Japan has abandoned whale hunting in the Antarctic for this season after its main whaling ship was crippled by a fire two weeks ago, the Fisheries Agency said Wednesday.
The Nisshin Maru, the 8,000-ton flagship of what Japan calls its research whaling fleet, restarted its engines at the weekend after being stranded in frigid waters since the fire, which killed a crewman.
The Nisshin Maru can sail under its own power, but given the damage to equipment from the fire, continuing whaling would be difficult, the agency said in a news release.
"We have been research whaling for 20 years, but this is the first time we have had to cut the expedition short," Fisheries Agency official Takahide Naruko told reporters in Tokyo. "It is very unfortunate."
The fleet has caught 505 minke whales and 3 fin whales since it set out in November last year, compared with a planned catch of 850 minke and 10 fin whales, Naruko said.
"We don't think this will have a major effect on the price of whale meat," he added.
The 20-year-old Nisshin Maru is due back in Tokyo in late March, when it will undergo an inspection to try to determine the cause of the fire. It is not clear whether the ship will be fit to return to service next year, Naruko said.
The hunt has come under growing pressure from environmental groups, who say it is cruel and violates a 1986 global ban on commercial whaling. The meat ends up in restaurants and on supermarket shelves.
The Institute of Cetacean Research, a partly government-funded body that oversees the whaling program, published a letter of protest against environmental activist group Sea Shepherd Wednesday.
Sea Shepherd rammed Japanese vessels during the hunt, threw harmful chemical substances and smoke bombs and released ropes and nets to try to jam the ships' propellers, the letter said, in what the institute referred to as acts of "spiteful and mindless terrorism."
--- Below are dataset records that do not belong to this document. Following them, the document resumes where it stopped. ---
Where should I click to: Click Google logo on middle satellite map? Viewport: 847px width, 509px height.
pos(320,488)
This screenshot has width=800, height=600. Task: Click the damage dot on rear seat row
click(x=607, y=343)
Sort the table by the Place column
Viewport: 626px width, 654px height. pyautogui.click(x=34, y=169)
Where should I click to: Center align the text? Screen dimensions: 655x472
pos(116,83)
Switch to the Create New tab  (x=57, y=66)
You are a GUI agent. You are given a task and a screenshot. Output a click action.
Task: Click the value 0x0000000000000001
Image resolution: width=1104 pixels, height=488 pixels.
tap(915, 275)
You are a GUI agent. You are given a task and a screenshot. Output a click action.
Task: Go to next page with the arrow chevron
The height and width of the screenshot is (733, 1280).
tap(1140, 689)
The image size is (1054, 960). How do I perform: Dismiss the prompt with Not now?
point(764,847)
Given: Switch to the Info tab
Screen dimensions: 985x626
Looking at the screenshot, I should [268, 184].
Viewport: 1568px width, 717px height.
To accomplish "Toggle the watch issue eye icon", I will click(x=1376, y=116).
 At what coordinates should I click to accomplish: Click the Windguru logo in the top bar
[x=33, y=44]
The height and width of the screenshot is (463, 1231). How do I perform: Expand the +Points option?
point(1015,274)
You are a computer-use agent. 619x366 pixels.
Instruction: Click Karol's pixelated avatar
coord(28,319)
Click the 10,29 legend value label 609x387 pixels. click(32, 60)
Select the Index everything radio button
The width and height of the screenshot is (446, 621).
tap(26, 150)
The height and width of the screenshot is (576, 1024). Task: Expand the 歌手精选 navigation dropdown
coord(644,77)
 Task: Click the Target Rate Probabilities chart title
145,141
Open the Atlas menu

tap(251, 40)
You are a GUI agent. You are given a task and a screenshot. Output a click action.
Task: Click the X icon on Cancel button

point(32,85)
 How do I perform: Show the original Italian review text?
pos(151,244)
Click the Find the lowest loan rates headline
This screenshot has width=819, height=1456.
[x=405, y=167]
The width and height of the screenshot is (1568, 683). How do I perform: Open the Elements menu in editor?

"We don't think there was any direct connection," Naruko said when asked about possible links between Sea Shepherd's activities and the fire aboard the Nisshin Maru. "On the other hand, we can't say for certain that there was none."
The Japanese fleet sailed out of Antarctic waters Wednesday, environmental group Greenpeace said in a statement, adding that its own ship, the Esperanza, had followed the Japanese fleet.
Environmentalists welcomed Japan's decision, after the Nisshin Maru's plight had sparked concern that oil or chemicals could spill into the Southern Ocean, close to the world's biggest Adelie penguin breeding colony.
"We acknowledge your grief at the loss of your crew member," Greenpeace said it told the crew of the Nisshin Maru in a radio message. "But this must be the last time your government sends you to the Southern Ocean to hunt whales and threaten the Antarctic environment. For the sake of the environment, the whales and your crew never again!"
Japan, which says whaling is a cultural tradition, has expressed increasing frustration with the International Whaling Commission in recent years. Earlier this month Tokyo hosted a special meeting of the commission aimed at shifting its focus to whale management and away from the moratorium but almost half the member countries boycotted the event.